I have been driving everyone crazy sending emails and calling, looking for advice in making the decision for surgery. I've written former doctors and family members. Several of you have written back very thoughtful, helpful things to think about in this decision, which seemed to be one of the biggest of my life. I have thought about every possibility, every detail, every if, and, and but. I rarely lose any sleep, but a couple nights this week I stayed up thinking about all the possibilities.

But I didn't consider everything! The thought that this biopsy would just discover a bunch of dead cells never even crossed my mind. It was indeed more than all I asked or imagined.

I'll probably have difficulty sleeping tonight again tonight - thanking God and wondering in amazement at what possibly could be happening here. I haven't a clue.


Wednesday, January 9, 2008

Finally, round three

Again on Monday they deemed me too sick to take chemo. But today, we're on. It's been 28 days since the cancer last saw the chemo. It's in for a surprise this afternoon. Shock and awe, baby.
┄┄┄┄┄┄┄┄┄┄
Work to complete:
Can you summarize the passage above in two sentences?

Source information:
┄┄┄┄┄┄┄┄┄┄
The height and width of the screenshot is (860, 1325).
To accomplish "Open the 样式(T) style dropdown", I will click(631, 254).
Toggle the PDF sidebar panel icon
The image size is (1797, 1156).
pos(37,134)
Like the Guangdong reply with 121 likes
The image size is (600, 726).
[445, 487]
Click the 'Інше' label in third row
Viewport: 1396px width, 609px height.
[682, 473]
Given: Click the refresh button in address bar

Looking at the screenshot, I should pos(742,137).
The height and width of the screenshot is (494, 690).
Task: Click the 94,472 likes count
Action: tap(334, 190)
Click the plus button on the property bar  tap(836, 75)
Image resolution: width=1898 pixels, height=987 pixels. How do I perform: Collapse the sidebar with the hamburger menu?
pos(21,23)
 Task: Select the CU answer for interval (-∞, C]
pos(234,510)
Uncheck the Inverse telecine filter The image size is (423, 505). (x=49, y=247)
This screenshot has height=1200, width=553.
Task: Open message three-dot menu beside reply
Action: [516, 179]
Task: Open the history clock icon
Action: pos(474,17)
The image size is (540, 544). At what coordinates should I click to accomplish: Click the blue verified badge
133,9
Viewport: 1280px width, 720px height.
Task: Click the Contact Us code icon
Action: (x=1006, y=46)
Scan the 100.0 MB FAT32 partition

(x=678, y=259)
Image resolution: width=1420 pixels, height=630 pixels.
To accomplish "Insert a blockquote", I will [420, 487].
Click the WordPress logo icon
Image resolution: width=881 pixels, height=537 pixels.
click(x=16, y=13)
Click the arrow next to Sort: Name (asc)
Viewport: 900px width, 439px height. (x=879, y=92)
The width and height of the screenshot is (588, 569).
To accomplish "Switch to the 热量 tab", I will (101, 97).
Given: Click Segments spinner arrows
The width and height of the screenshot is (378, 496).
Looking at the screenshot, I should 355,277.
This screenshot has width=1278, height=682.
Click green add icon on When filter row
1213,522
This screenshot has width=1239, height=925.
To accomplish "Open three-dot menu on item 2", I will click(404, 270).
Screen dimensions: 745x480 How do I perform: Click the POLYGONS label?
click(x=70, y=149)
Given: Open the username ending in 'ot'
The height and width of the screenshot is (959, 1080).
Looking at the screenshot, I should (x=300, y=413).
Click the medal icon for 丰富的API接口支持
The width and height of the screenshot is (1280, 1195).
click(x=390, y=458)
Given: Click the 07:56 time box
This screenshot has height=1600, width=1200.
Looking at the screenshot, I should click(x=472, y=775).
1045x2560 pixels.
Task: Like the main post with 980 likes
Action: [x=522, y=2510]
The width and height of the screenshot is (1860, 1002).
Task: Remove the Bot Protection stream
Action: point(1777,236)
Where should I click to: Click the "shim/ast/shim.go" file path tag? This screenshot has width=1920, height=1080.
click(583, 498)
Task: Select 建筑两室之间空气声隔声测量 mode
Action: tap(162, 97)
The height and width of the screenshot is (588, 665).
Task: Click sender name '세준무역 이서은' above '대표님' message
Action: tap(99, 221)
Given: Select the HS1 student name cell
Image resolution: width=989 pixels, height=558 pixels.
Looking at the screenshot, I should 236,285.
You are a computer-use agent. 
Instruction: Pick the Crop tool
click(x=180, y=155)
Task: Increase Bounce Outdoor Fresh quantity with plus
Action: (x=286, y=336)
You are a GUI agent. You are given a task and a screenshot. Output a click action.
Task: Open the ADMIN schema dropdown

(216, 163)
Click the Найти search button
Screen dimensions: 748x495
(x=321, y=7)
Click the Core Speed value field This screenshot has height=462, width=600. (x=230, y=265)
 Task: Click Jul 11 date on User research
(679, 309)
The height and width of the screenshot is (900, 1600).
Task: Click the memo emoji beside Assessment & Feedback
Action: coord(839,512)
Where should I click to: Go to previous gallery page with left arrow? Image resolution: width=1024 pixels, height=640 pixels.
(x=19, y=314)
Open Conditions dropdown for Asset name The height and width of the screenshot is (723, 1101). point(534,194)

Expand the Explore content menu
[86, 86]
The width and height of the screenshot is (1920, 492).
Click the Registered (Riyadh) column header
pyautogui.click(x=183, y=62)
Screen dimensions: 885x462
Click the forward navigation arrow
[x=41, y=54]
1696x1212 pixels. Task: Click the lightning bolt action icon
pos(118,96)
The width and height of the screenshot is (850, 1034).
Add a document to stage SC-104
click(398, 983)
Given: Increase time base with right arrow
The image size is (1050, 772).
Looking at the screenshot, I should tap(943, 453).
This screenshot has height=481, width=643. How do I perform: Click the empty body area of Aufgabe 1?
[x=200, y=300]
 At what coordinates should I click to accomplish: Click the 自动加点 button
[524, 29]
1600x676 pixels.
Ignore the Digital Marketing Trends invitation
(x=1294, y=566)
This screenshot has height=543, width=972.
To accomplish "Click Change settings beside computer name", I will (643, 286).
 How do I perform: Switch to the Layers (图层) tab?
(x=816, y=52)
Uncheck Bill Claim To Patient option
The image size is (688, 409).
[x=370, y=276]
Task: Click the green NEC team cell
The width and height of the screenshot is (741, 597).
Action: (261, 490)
┄┄┄┄┄┄┄┄┄┄
Answer:
While agonizing over a surgery decision, the writer sought advice from former doctors and family members and lost sleep weighing every possibility, but never imagined that the biopsy would find only dead cells, an outcome the writer calls more than all they asked or imagined. In an entry dated Wednesday, January 9, 2008, the writer reports that after being deemed too sick for chemo again on Monday, round three is going ahead that day, 28 days after the cancer last saw chemo.